According to a recent report by technology-research firm IHS Isuppli, prices for key components of tablet computers are falling — so much so that it only costs Amazon $139.80 to produce each Kindle Fire, a marked decrease from late 2011 when the Fire was announced.
In September 2011, IHS Isuppli took apart a Kindle Fire and determined that it cost nearly $210 to buy the materials and manufacture, meaning that Amazon was taking roughly a $10 loss on every Fire sold, not counting shipping and research and development costs. Some analysts speculated an even larger loss.
Analysts say that this marked drop in costs will give Amazon room to lower prices on the Fire, according to Reuters. Memory chips and touchscreen technology have become less expensive:
“Memory prices have been in free fall – with roughly a 50 percent price reduction in the past year,” said Brad Gastwirth of independent research firm ABR Investment Strategy. “On the display side prices have also come down.”

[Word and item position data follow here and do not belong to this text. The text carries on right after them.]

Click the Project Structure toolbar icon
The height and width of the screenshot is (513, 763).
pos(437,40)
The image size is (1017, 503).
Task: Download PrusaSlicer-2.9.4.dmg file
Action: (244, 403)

In its latest report, El Segundo, Calif.-based IHS Isuppli also did a breakdown of the costs that go into the Google Nexus 7. It costs $159.25 to make each unit of the 8-gigabyte version and $166.75 for the 16-gigabyte version. IHS Isuppli speculates that Google will at least break even on each unit sold of the 8-gigabyte model, which is priced at $199, and will make a modest profit on the 16-gigabyte model, priced at $249.
Amazon’s strategy, however — and perhaps Google’s as well — is not to sell devices at a high profit. The goal is to acquire long-term customers who will be hooked into the brand’s products and services.
“We think about the life-time value of the devices…we think about the content,” said Tom Szkutak, the company’s chief financial officer, during a conference call in October 2011 with reporters and analysts. He added, later in the call, “once customers purchase a Kindle…they’re buying more content.”
Are prices for tablets at the bottom of the market (i.e., not the iPad) set to fall? Perhaps not. In its report, IHS Isuppli writes that the lowered cost of components has given Amazon breathing room from the days when it paid a premium to penetrate the device market.